Summary and Contributions: The paper proposes an algorithm, based on the use of Meijer G-functions, that produces global interpretation of any given continuous black-box function. In this way, the topic of interpreting Machine Learning models is once again covered, proposing a method that provides, as other methods also do, knowledge about feature importance and feature interaction, as well as independence to the model used. However, it differs from most of the other existing methods precisely in that it provides global information and not only local information. The last aspect that makes this algorithm remarkable is that it is an algorithm that produces parsimonious expressions.
Strengths: The claims in this article are sound. They are based on a strong mathematical basis and are supported by experimentation The topic discussed (interpretability in Machine Learning models) is a topic of high interest. The proposal made is adequately compared with previous techniques and shows better properties
Weaknesses: This is a work that shows quite a lot of mathematical complexity. Thus, the jumps along the article necessary to understand some parts of it make it difficult to understand at certain times. It is a work that represents the first step in a new promising line so that the experimentation performed was not done with the use of datasets or complex models.

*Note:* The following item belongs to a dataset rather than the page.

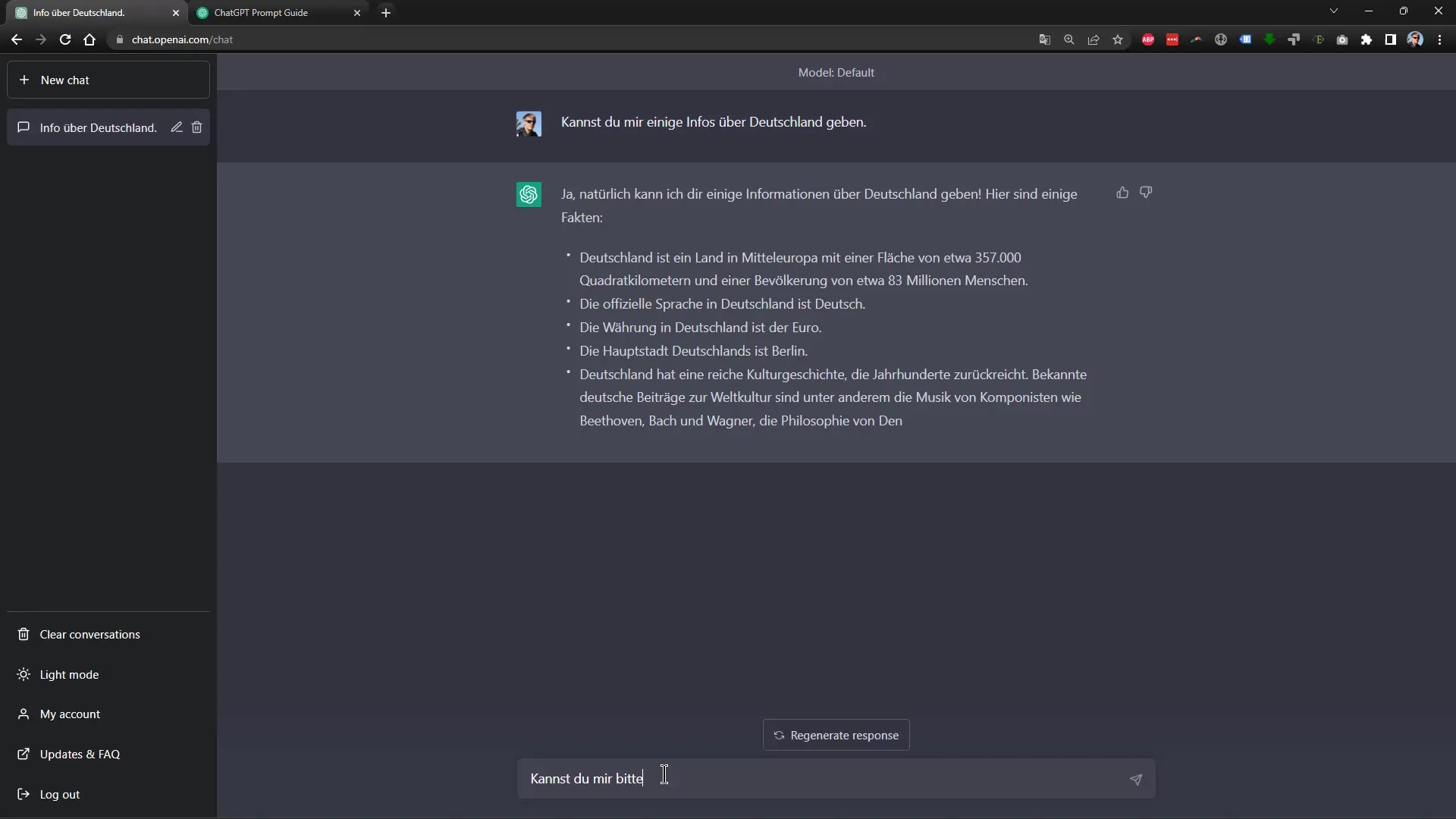1456x819 pixels.
Task: Click the Clear conversations option
Action: coord(89,634)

Correctness: - Claims, methods, and empirical methodology are correct.
Clarity: The paper is well written. In order to help in some corrections, it could be nice to note some minor faults: * Sometimes to express multiplication, instead of using the appropriate point, a normal point is used (the appropriate point corresponding to the multiplication is centered and not at the bottom). See formula 12 (bad) vs formula 13 (well) as an example. * Sometimes the term backfitting is used and sometimes back-fitting. Unify this. * In section 6, line 279, figure 2 b refers to v, not to v1. It is imperative to clarify again that the paper is well written and errors noted are only to help future corrections.
Relation to Prior Work: Works in the same direction are shown and are compared by a comparative table of properties of these previous works and the proposed work, showing the advantages that the latter has over such previous works.
Additional Feedback: Having read the author response and other reviews, I decided to keep my previous score. I think it is a good paper which deserves an acceptation.